[Pixel coordinate grounding data]
:::::
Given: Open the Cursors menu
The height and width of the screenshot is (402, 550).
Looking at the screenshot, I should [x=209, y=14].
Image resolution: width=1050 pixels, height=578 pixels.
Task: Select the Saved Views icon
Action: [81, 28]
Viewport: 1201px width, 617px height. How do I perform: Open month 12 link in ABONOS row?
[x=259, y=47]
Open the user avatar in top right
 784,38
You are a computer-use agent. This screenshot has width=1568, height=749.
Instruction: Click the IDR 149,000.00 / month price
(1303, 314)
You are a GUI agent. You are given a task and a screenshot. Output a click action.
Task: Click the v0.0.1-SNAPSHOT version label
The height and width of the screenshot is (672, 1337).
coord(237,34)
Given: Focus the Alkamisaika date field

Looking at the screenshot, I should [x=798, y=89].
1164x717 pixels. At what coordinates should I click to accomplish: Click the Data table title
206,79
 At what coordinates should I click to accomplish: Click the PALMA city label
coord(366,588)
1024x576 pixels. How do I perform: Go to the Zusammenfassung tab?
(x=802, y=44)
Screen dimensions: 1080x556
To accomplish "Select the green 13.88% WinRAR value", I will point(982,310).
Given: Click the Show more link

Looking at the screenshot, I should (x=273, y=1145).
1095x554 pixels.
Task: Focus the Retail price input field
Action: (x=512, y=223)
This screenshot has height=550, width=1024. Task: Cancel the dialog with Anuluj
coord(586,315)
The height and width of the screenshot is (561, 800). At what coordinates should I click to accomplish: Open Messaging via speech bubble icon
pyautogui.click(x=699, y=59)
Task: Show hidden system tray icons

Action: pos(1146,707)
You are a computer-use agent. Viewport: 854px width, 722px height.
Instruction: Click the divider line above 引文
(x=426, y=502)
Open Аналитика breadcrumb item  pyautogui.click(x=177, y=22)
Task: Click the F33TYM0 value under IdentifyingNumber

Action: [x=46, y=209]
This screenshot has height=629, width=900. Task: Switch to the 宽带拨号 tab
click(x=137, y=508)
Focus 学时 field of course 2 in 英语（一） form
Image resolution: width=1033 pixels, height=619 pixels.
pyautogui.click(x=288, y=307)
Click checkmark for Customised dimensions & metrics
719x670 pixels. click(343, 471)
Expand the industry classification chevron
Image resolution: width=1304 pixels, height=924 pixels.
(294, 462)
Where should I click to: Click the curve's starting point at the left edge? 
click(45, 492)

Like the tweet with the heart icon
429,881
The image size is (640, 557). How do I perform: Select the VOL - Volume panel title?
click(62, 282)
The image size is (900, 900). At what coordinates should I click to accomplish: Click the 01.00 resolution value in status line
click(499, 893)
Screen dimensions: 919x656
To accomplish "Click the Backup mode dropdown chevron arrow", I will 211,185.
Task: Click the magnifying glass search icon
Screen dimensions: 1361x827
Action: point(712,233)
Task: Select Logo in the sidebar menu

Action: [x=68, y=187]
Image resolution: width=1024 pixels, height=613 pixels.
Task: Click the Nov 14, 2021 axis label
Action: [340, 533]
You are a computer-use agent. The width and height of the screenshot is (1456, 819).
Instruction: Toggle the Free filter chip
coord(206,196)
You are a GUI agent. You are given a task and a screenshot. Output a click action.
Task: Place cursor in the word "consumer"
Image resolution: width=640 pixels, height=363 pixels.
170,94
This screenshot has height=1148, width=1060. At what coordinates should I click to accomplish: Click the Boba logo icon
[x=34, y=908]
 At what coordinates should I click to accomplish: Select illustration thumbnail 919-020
:::::
» **AIM OF THE TASK**
Please retype the entries above in full, exactly as they stand.

» **RESPONSE BELOW**
Given: Open the Cursors menu
The height and width of the screenshot is (402, 550).
Looking at the screenshot, I should [x=209, y=14].
Image resolution: width=1050 pixels, height=578 pixels.
Task: Select the Saved Views icon
Action: [81, 28]
Viewport: 1201px width, 617px height. How do I perform: Open month 12 link in ABONOS row?
[x=259, y=47]
Open the user avatar in top right
 784,38
You are a computer-use agent. This screenshot has width=1568, height=749.
Instruction: Click the IDR 149,000.00 / month price
(1303, 314)
You are a GUI agent. You are given a task and a screenshot. Output a click action.
Task: Click the v0.0.1-SNAPSHOT version label
The height and width of the screenshot is (672, 1337).
coord(237,34)
Given: Focus the Alkamisaika date field

Looking at the screenshot, I should [x=798, y=89].
1164x717 pixels. At what coordinates should I click to accomplish: Click the Data table title
206,79
 At what coordinates should I click to accomplish: Click the PALMA city label
coord(366,588)
1024x576 pixels. How do I perform: Go to the Zusammenfassung tab?
(x=802, y=44)
Screen dimensions: 1080x556
To accomplish "Select the green 13.88% WinRAR value", I will point(982,310).
Given: Click the Show more link

Looking at the screenshot, I should (x=273, y=1145).
1095x554 pixels.
Task: Focus the Retail price input field
Action: (x=512, y=223)
This screenshot has height=550, width=1024. Task: Cancel the dialog with Anuluj
coord(586,315)
The height and width of the screenshot is (561, 800). At what coordinates should I click to accomplish: Open Messaging via speech bubble icon
pyautogui.click(x=699, y=59)
Task: Show hidden system tray icons

Action: pos(1146,707)
You are a computer-use agent. Viewport: 854px width, 722px height.
Instruction: Click the divider line above 引文
(x=426, y=502)
Open Аналитика breadcrumb item  pyautogui.click(x=177, y=22)
Task: Click the F33TYM0 value under IdentifyingNumber

Action: [x=46, y=209]
This screenshot has height=629, width=900. Task: Switch to the 宽带拨号 tab
click(x=137, y=508)
Focus 学时 field of course 2 in 英语（一） form
Image resolution: width=1033 pixels, height=619 pixels.
pyautogui.click(x=288, y=307)
Click checkmark for Customised dimensions & metrics
719x670 pixels. click(343, 471)
Expand the industry classification chevron
Image resolution: width=1304 pixels, height=924 pixels.
(294, 462)
Where should I click to: Click the curve's starting point at the left edge? 
click(45, 492)

Like the tweet with the heart icon
429,881
The image size is (640, 557). How do I perform: Select the VOL - Volume panel title?
click(62, 282)
The image size is (900, 900). At what coordinates should I click to accomplish: Click the 01.00 resolution value in status line
click(499, 893)
Screen dimensions: 919x656
To accomplish "Click the Backup mode dropdown chevron arrow", I will 211,185.
Task: Click the magnifying glass search icon
Screen dimensions: 1361x827
Action: point(712,233)
Task: Select Logo in the sidebar menu

Action: [x=68, y=187]
Image resolution: width=1024 pixels, height=613 pixels.
Task: Click the Nov 14, 2021 axis label
Action: [340, 533]
You are a computer-use agent. The width and height of the screenshot is (1456, 819).
Instruction: Toggle the Free filter chip
coord(206,196)
You are a GUI agent. You are given a task and a screenshot. Output a click action.
Task: Place cursor in the word "consumer"
Image resolution: width=640 pixels, height=363 pixels.
170,94
This screenshot has height=1148, width=1060. At what coordinates should I click to accomplish: Click the Boba logo icon
[x=34, y=908]
 At what coordinates should I click to accomplish: Select illustration thumbnail 919-020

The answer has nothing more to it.